精市君に何も言わないで来ちゃったけど、大丈夫、かなあ。
でも…一人でいたかった。

考えたかった…。

水面に顔を覗かせて手を伸ばす。


ねえ、もう一人の俺…聞こえる?


ねえ


「聞こえる…?」

『ああ。…どうした』

「ねえ、どうしよう…みんなが怖い」


友達なのに…
仲間なのに。

近づかれると、怖くて仕方がない。
そして思ったんだ。

精市君たちは――…


『………考えていることは分かるけどよ』

「もう、無理だよ…」

『なぜ?』

「だって、怖いんだもん。
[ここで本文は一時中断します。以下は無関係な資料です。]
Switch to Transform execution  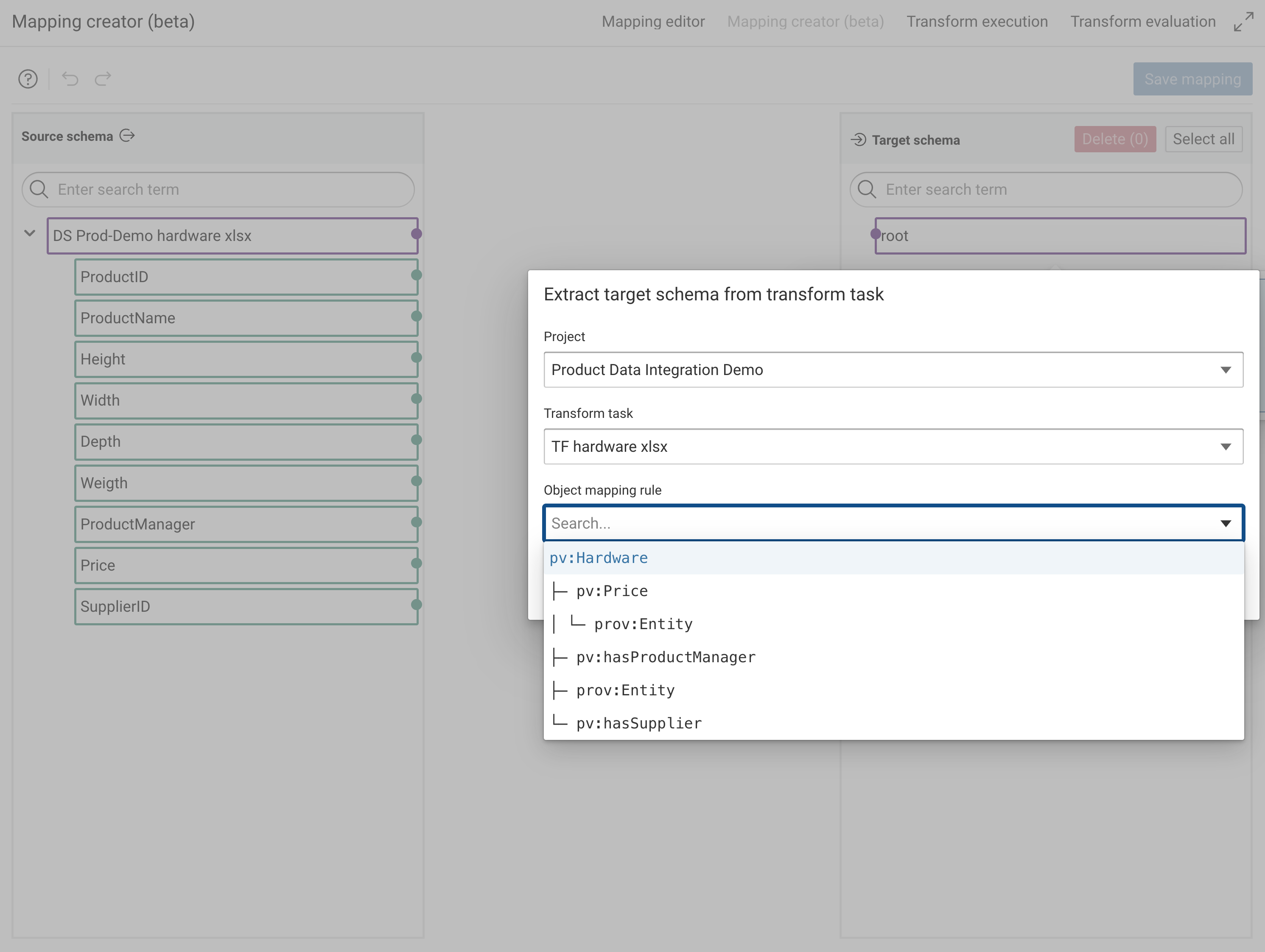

」

『言っただろう、記憶だと』

「俺は知らない」

『それでも、望んだことだろう』

「こんなの、俺じゃない!」

『綱吉…』

「ねえ……俺は、誰?」

『つなよし…?』

「それは、キミでしょ………?」

『違う、俺もお前の…』

「 キ コ エ ナ イ 」



聞こえないよ。


俺は誰なの?

どうしてこうなの?


ずっと知らないふりしていればよかった。

このまま浮かれていればよかったんだ。
目を閉じていれば…俺だけ我慢すればよかったんだ。

欲なんて捨てて…
そうすれば、精市君に迷惑…っ





こんな感情、捨てればよかったんだ。